# [What to produce]
Repeat, word for word, every line from the line holding "Where should I click to: Click the Jan" through the final line of the entries below. Skip all pictures.

________________________

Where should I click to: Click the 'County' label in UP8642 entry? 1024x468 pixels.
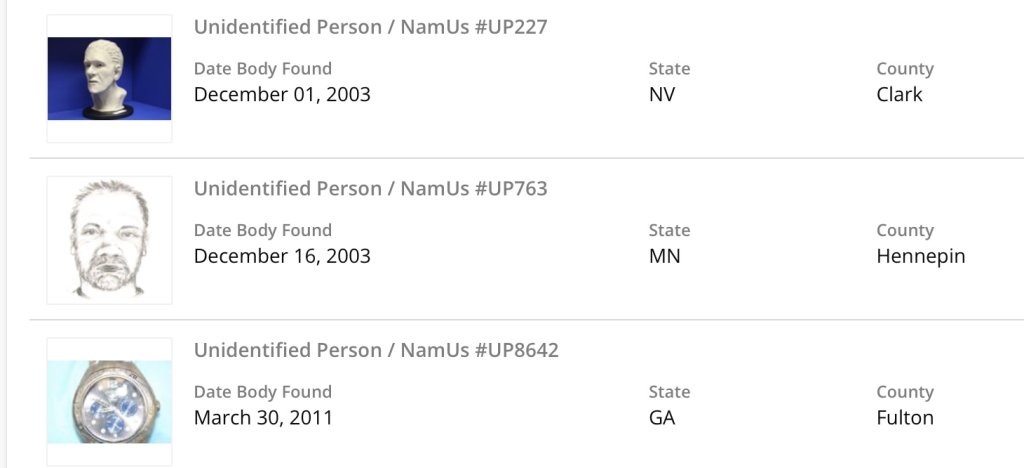point(905,392)
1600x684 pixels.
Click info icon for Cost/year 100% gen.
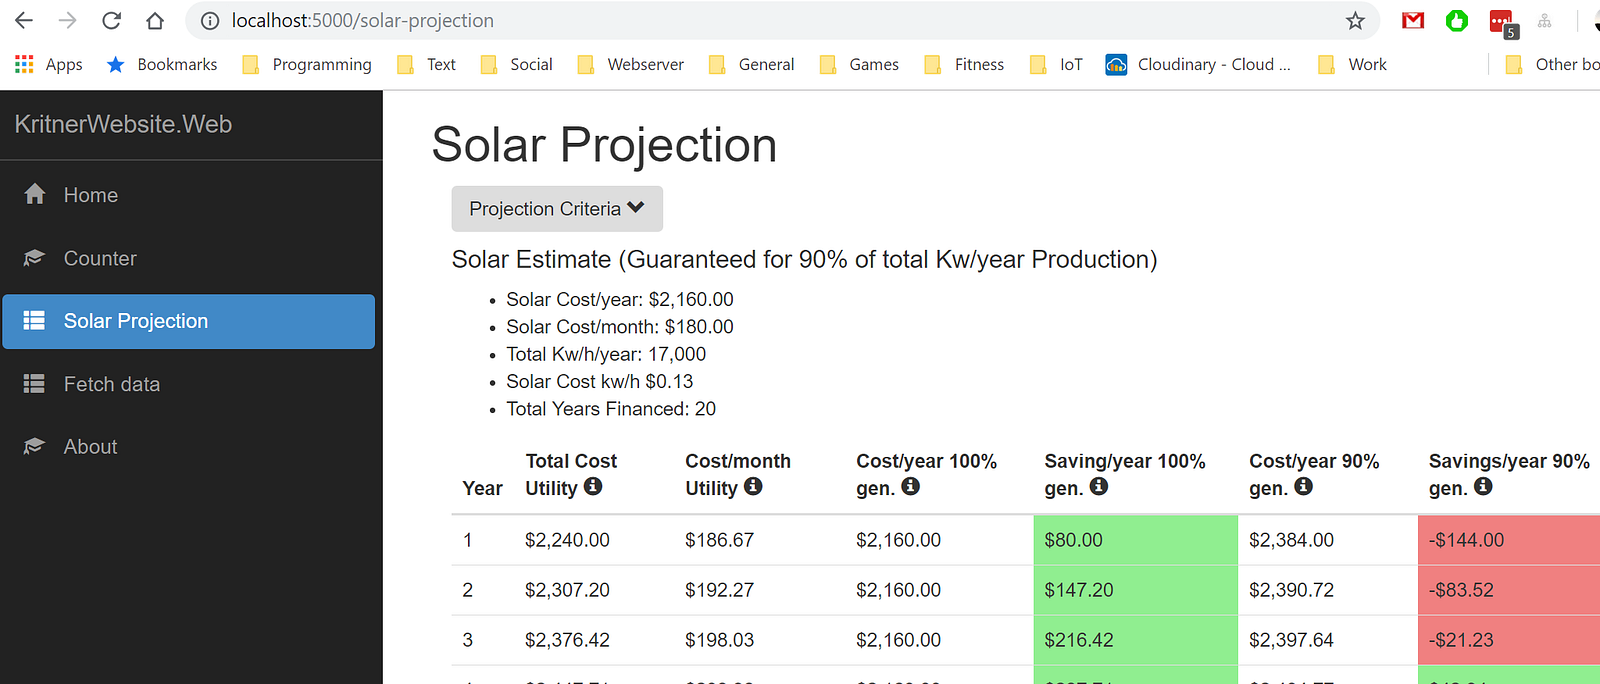(910, 486)
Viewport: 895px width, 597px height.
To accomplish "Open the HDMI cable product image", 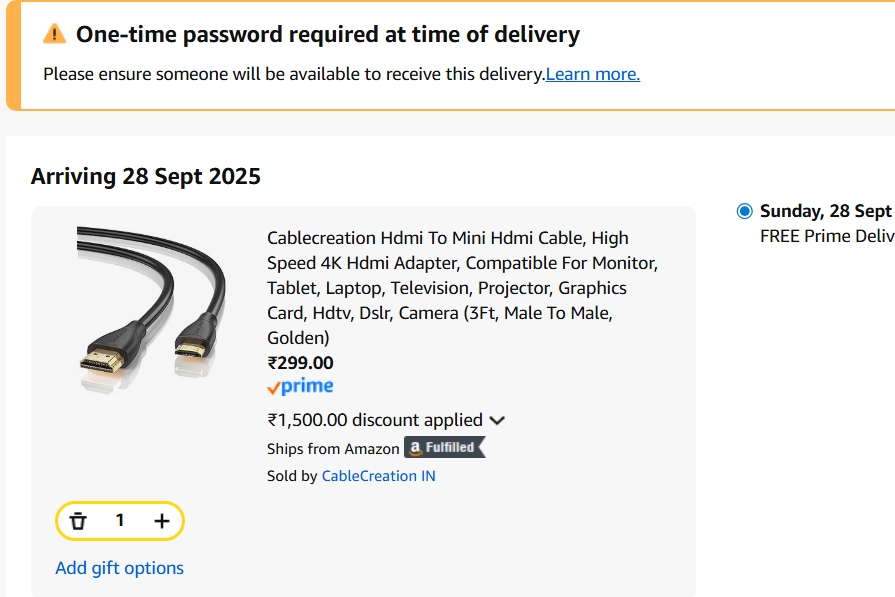I will [152, 308].
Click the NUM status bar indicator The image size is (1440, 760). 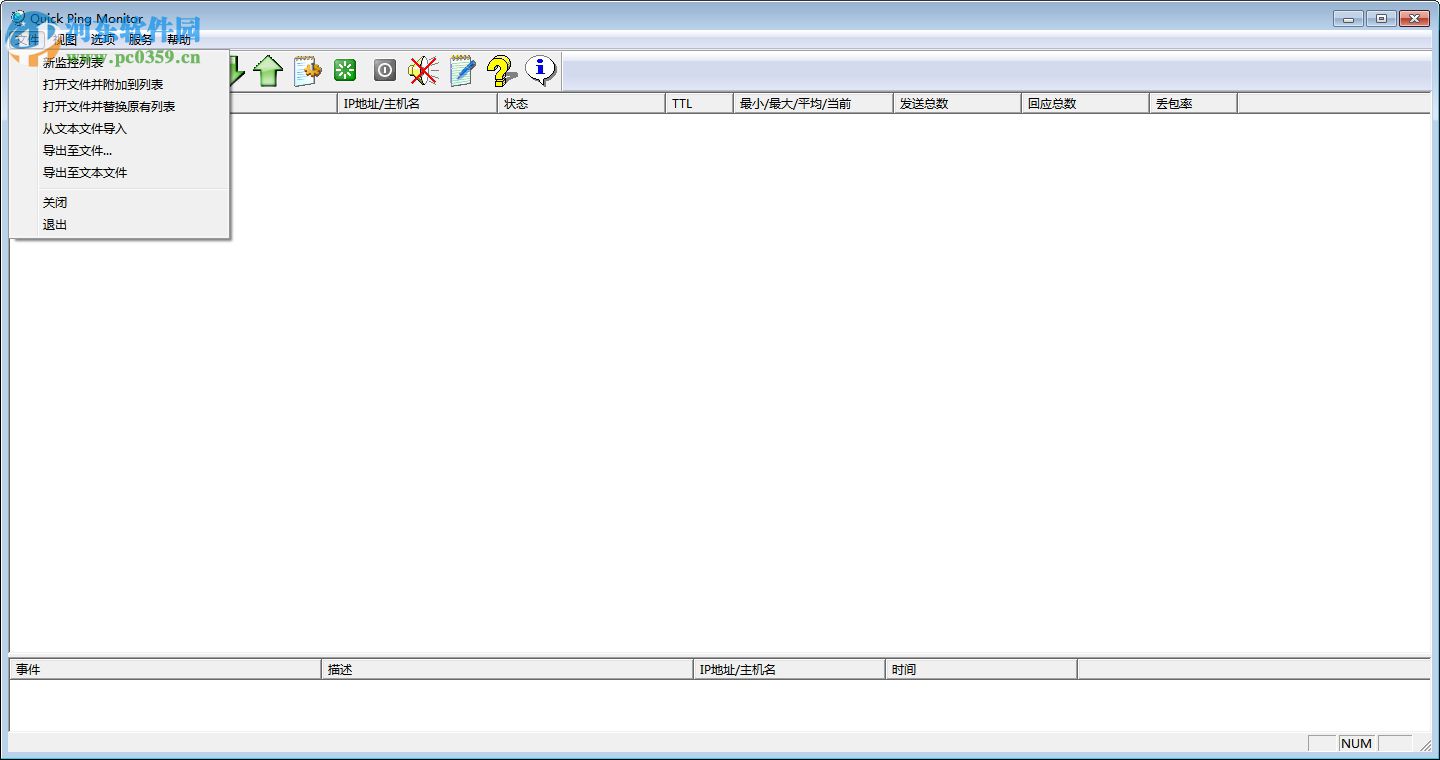click(1356, 743)
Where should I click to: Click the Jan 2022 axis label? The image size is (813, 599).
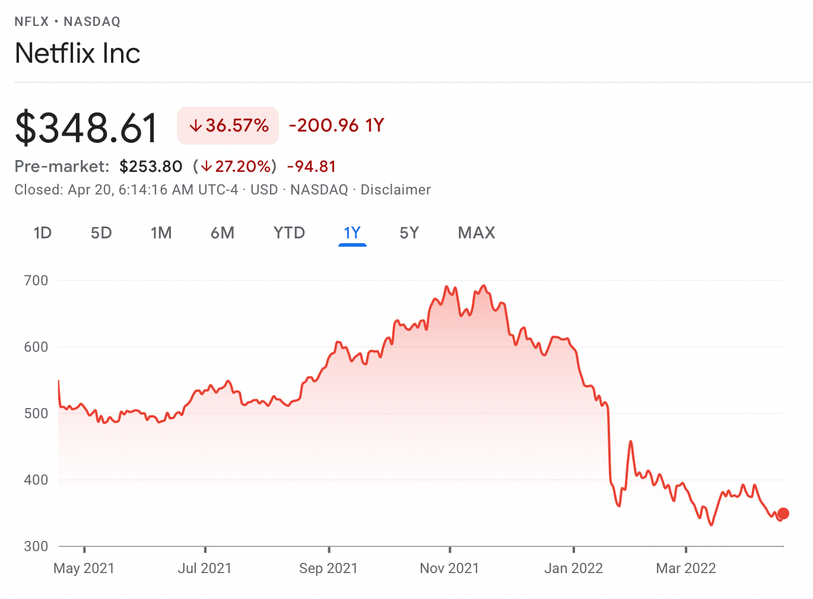[x=574, y=568]
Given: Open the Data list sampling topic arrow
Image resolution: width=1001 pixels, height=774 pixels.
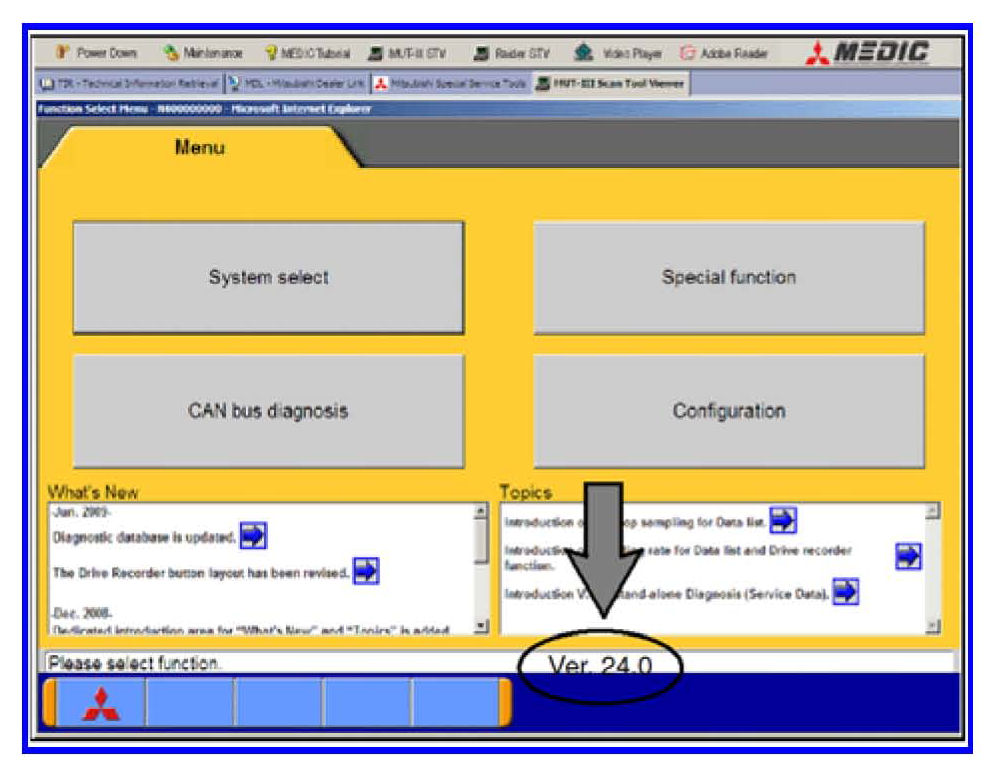Looking at the screenshot, I should (x=782, y=521).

________________________

# [Response]
Where should I click to: Click the Jan 2022 axis label? The image size is (813, 599).
[x=574, y=568]
Given: Open the Data list sampling topic arrow
Image resolution: width=1001 pixels, height=774 pixels.
Looking at the screenshot, I should (x=782, y=521).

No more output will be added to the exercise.